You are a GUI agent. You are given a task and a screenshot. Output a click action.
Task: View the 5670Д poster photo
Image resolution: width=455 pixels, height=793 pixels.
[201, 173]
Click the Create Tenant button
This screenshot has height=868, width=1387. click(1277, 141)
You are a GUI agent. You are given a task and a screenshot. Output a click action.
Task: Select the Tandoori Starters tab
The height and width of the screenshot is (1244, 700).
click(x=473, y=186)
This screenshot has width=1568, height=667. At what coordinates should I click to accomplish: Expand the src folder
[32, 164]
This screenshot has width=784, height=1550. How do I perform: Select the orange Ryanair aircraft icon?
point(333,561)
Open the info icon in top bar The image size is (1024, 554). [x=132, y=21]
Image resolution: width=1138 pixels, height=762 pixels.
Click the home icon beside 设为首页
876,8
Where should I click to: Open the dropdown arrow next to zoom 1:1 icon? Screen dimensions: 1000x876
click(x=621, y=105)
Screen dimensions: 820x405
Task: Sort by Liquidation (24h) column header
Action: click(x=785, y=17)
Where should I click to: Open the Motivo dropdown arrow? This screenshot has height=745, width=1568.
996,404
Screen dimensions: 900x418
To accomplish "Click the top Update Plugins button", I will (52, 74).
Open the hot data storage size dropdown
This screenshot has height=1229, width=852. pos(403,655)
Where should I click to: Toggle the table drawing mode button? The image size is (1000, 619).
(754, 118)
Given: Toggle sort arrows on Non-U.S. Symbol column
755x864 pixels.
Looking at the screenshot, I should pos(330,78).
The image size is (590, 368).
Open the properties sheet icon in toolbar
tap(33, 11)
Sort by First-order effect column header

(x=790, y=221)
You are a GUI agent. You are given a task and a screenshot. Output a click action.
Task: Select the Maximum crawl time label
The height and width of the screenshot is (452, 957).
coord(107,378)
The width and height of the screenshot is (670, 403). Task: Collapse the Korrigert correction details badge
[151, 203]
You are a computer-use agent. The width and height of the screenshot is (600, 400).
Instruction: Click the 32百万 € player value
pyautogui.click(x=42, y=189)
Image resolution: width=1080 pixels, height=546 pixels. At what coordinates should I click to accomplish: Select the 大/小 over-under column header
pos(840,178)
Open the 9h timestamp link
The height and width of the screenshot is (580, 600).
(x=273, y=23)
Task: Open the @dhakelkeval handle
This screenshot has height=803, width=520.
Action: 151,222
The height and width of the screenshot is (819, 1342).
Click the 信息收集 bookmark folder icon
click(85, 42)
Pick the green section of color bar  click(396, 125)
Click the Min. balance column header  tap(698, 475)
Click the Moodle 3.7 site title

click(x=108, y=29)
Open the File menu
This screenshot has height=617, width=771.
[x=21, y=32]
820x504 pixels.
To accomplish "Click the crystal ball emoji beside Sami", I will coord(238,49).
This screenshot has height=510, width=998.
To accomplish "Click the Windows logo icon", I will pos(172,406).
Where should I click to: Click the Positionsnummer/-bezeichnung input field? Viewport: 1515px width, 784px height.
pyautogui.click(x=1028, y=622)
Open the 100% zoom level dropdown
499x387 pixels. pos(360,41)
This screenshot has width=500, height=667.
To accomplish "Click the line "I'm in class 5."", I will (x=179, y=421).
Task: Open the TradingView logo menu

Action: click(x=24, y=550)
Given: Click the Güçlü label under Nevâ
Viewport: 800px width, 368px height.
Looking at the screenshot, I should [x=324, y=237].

_____

▶ **TASK DESCRIPTION**
Write out, exactly as they appear, the lines from the one containing "Task: Open the @dhakelkeval handle" through the last line of the records above, both included, and nothing more.

▶ **SOLUTION TO THIS TASK**
Task: Open the @dhakelkeval handle
This screenshot has height=803, width=520.
Action: 151,222
The height and width of the screenshot is (819, 1342).
Click the 信息收集 bookmark folder icon
click(85, 42)
Pick the green section of color bar  click(396, 125)
Click the Min. balance column header  tap(698, 475)
Click the Moodle 3.7 site title

click(x=108, y=29)
Open the File menu
This screenshot has height=617, width=771.
[x=21, y=32]
820x504 pixels.
To accomplish "Click the crystal ball emoji beside Sami", I will coord(238,49).
This screenshot has height=510, width=998.
To accomplish "Click the Windows logo icon", I will pos(172,406).
Where should I click to: Click the Positionsnummer/-bezeichnung input field? Viewport: 1515px width, 784px height.
pyautogui.click(x=1028, y=622)
Open the 100% zoom level dropdown
499x387 pixels. pos(360,41)
This screenshot has width=500, height=667.
To accomplish "Click the line "I'm in class 5."", I will (x=179, y=421).
Task: Open the TradingView logo menu

Action: click(x=24, y=550)
Given: Click the Güçlü label under Nevâ
Viewport: 800px width, 368px height.
Looking at the screenshot, I should [x=324, y=237].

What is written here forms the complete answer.